Restate exactly, and only, the lines from the one with "Click the red 領獎期間 claim period notice" through the end of the data, with both of those end lines kept. Drop any pictures.

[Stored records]
┏━━

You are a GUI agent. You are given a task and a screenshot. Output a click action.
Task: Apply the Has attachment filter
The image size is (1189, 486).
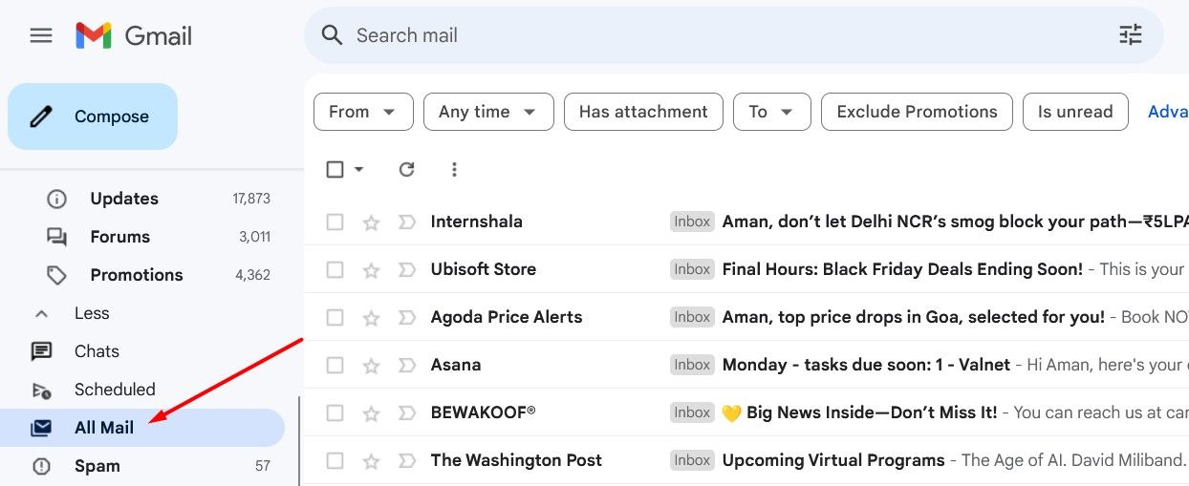click(643, 112)
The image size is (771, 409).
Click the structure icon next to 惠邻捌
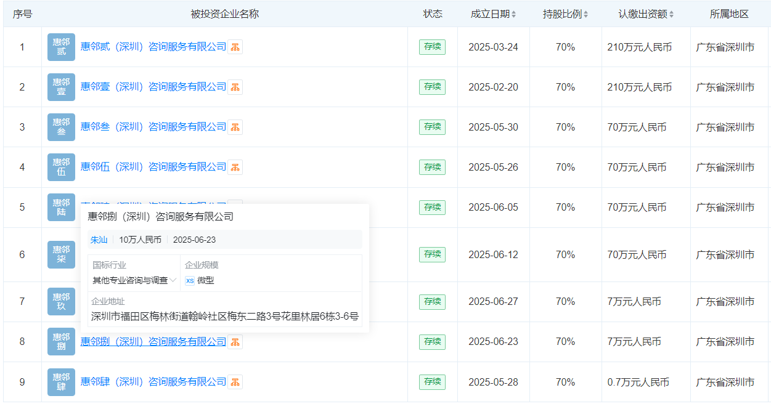tap(235, 342)

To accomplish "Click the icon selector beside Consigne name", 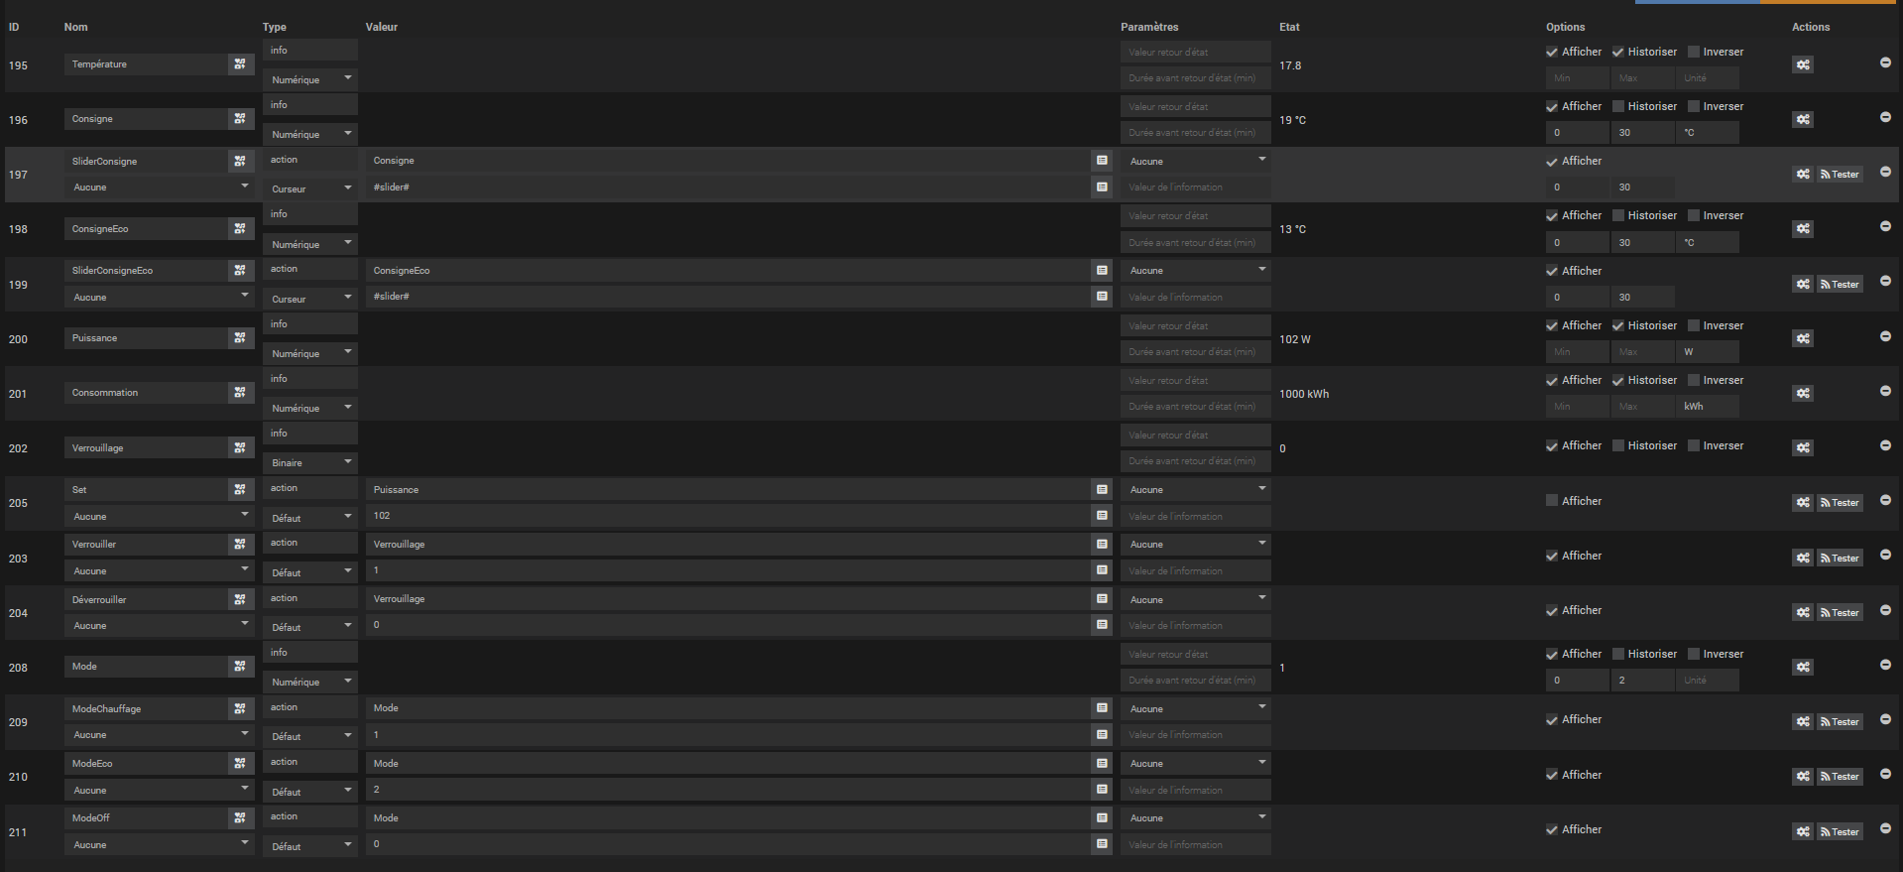I will tap(240, 118).
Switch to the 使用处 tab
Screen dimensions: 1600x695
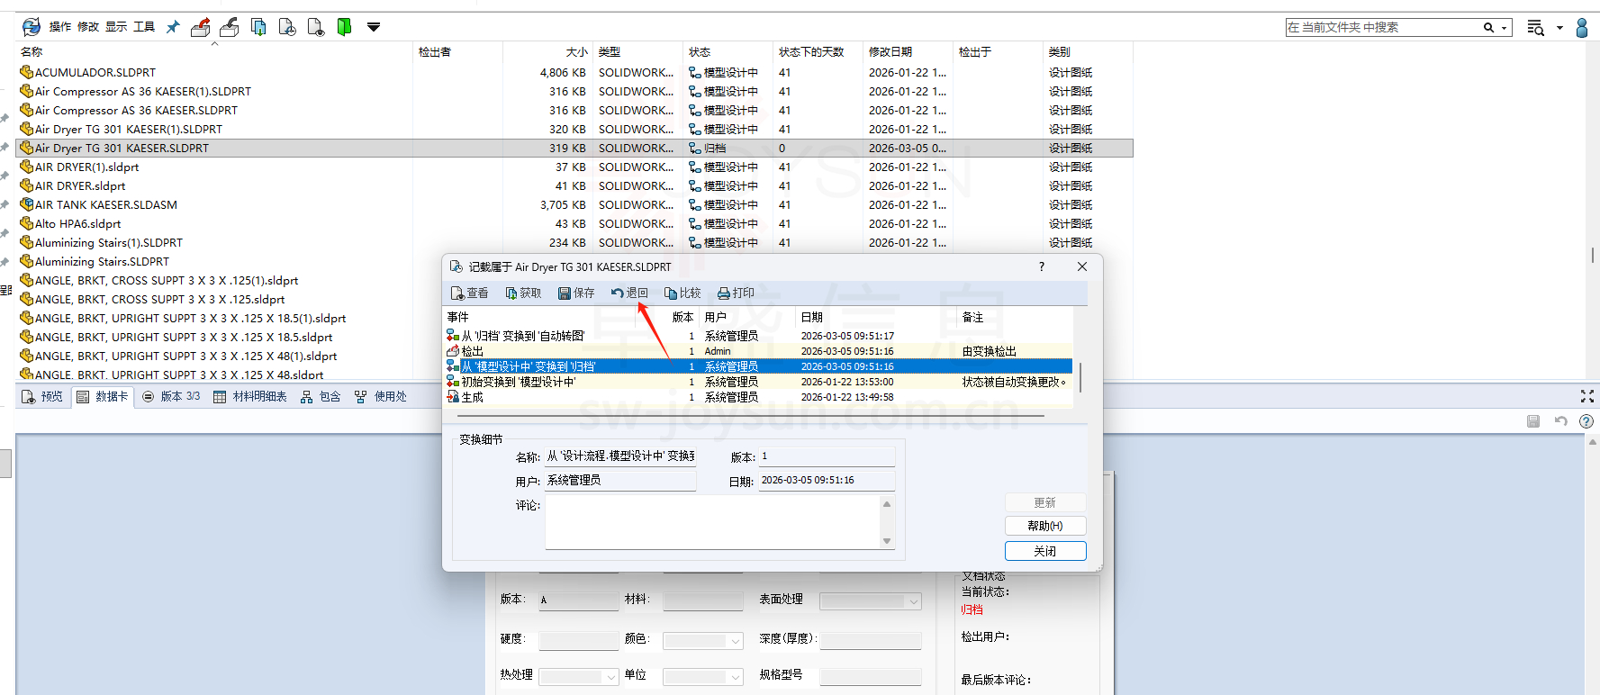click(x=381, y=396)
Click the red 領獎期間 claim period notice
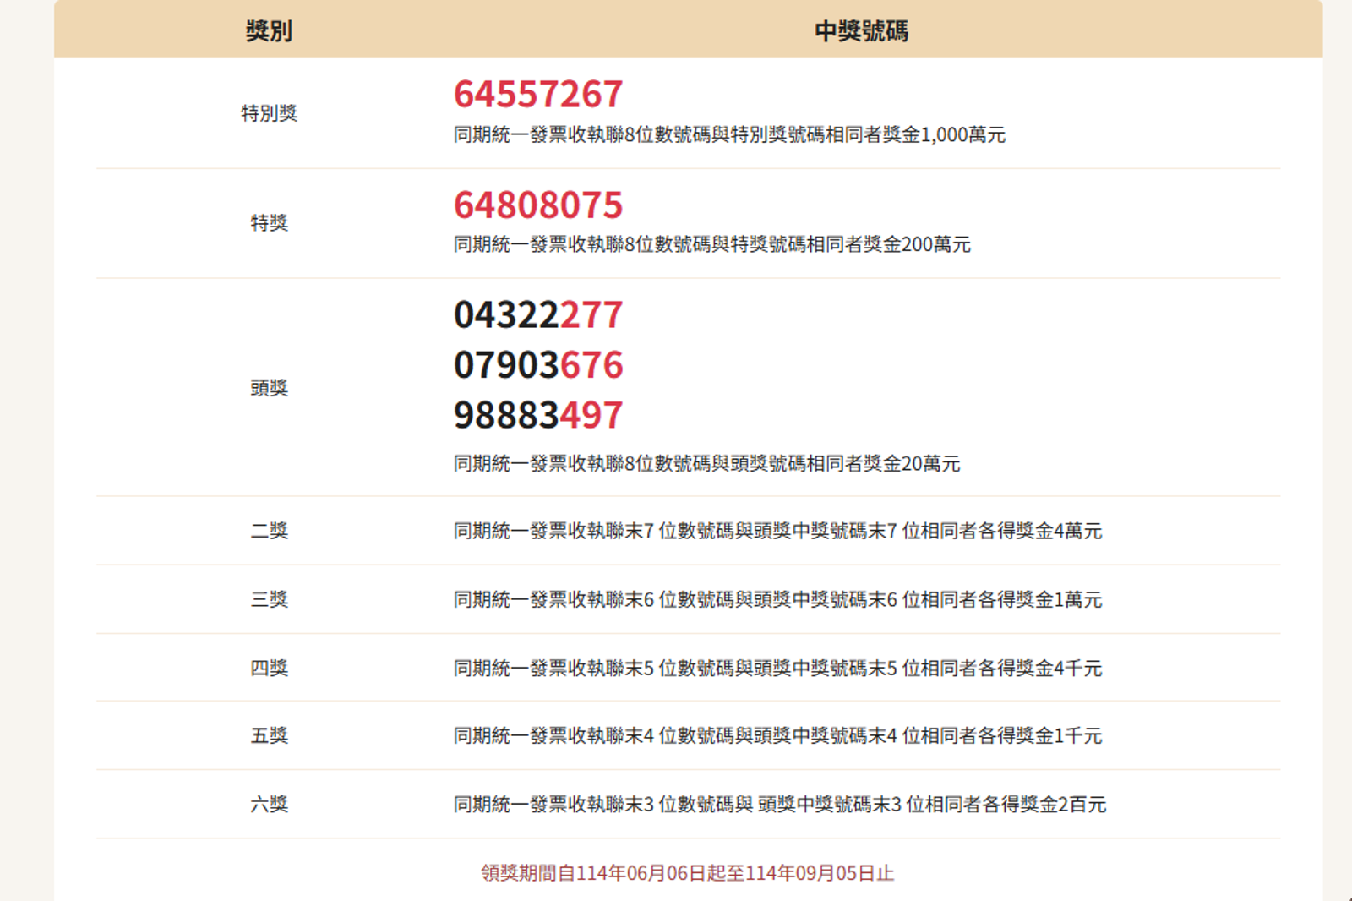 click(688, 873)
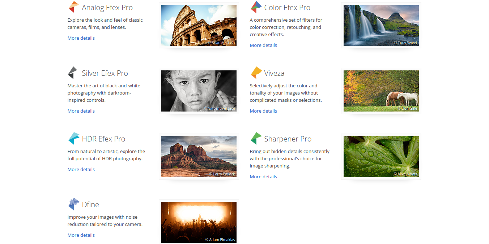Image resolution: width=489 pixels, height=244 pixels.
Task: View More details for HDR Efex Pro
Action: point(81,169)
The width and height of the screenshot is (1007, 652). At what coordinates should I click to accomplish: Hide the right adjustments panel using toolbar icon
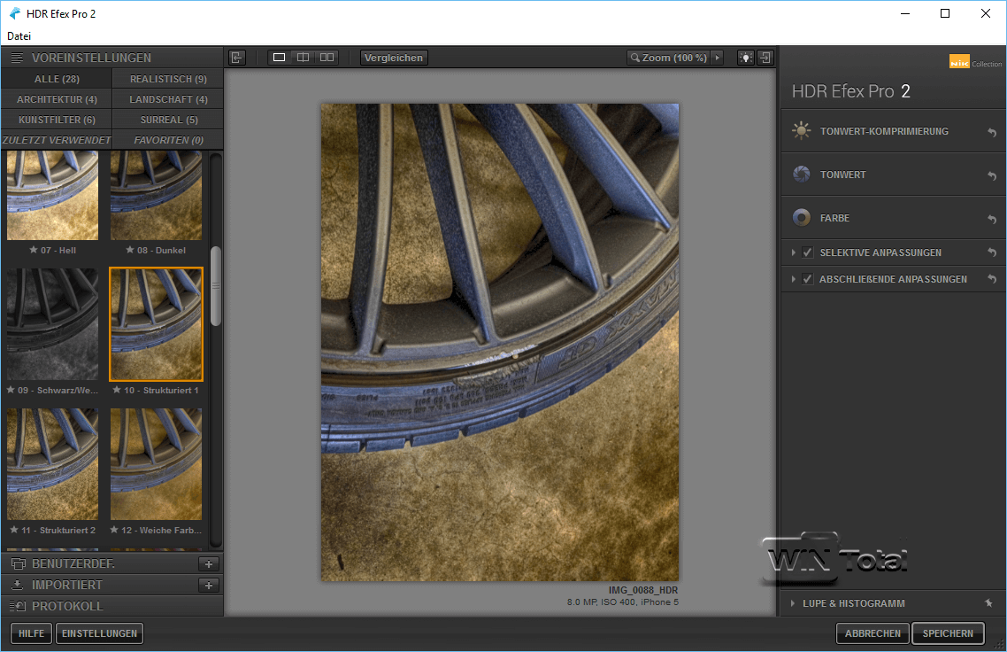point(765,58)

┗━━

OUTPUT BELOW
Click the red 領獎期間 claim period notice
 click(688, 873)
Image resolution: width=489 pixels, height=244 pixels.
Task: View More details for HDR Efex Pro
Action: point(81,169)
The width and height of the screenshot is (1007, 652). At what coordinates should I click to accomplish: Hide the right adjustments panel using toolbar icon
point(765,58)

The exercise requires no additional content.